There are signs of start and end, that is, there is a boundary.
It has an aggregation identifier.

High Cohesion, Low Coupling

1.2 Module Cohesion

accidental cohesion

A module performs multiple completely different functions without any logical relationship

Certain regulations dictate that each module must be of a certain size

Decreased maintainability
Difficult to reuse

least cohesive

solve:

complete functional division

logical cohesion

A module can perform many related operations , the cohesion of the selection is made by the calling module

There is a problem that the interface is difficult to understand.
Modifying the content of a module can easily affect other modules

Difficult to reuse

Gather in time

The execution of many operations is time-related and illogical (actions are time-sequenced, not logical-sequenced)

The internal correlation of the module is relatively weak, and the external correlation is relatively strong
Poor reusability of software modules

solve:

complete functional division

Process cohesion (cohesion is higher than the first three)

Many operations have a logical sequence (if the order is reversed, the function cannot be realized)
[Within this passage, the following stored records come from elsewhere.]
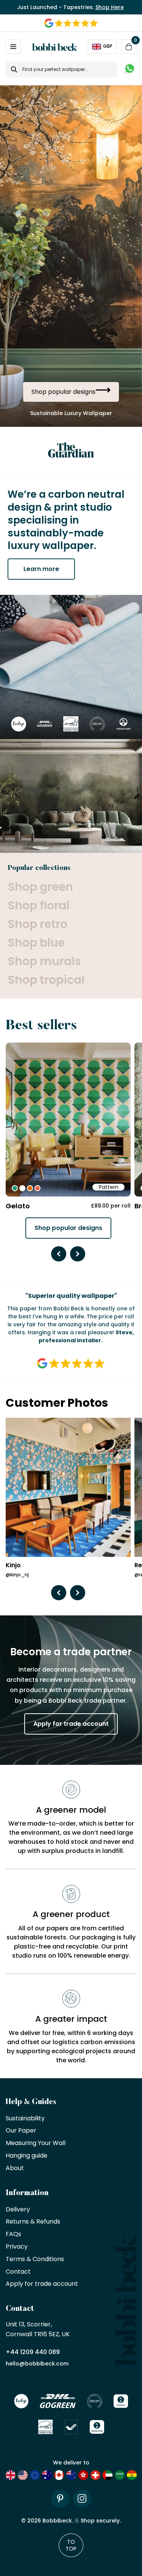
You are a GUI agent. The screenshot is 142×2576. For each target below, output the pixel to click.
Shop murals (44, 961)
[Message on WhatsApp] (129, 69)
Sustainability (25, 2119)
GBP (107, 46)
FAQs (13, 2234)
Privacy (17, 2247)
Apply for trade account (71, 1723)
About (15, 2168)
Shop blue (36, 942)
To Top (71, 2545)
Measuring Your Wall (36, 2143)
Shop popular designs (68, 1228)
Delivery (18, 2210)
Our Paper (21, 2131)
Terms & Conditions (35, 2259)
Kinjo (13, 1566)
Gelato (18, 1206)
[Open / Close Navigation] (13, 46)
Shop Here (109, 7)
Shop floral (38, 905)
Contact (18, 2272)
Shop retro (37, 924)
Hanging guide (26, 2156)
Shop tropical (46, 979)
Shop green (40, 886)
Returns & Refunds (33, 2222)
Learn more (41, 569)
The action relationship is not very strong
and the reusability is poor

correspondence

Perform a series of operations, related to the order in which the product is to be performed, and operate on the same data

poor reusability

functional cohesion

Execute only one operation, or complete only one function

The possibility of reuse is the greatest.
It is relatively easy to perform corrective maintenance.
It is easy to realize product expansion.

Information cohesion (highest ideal cohesion)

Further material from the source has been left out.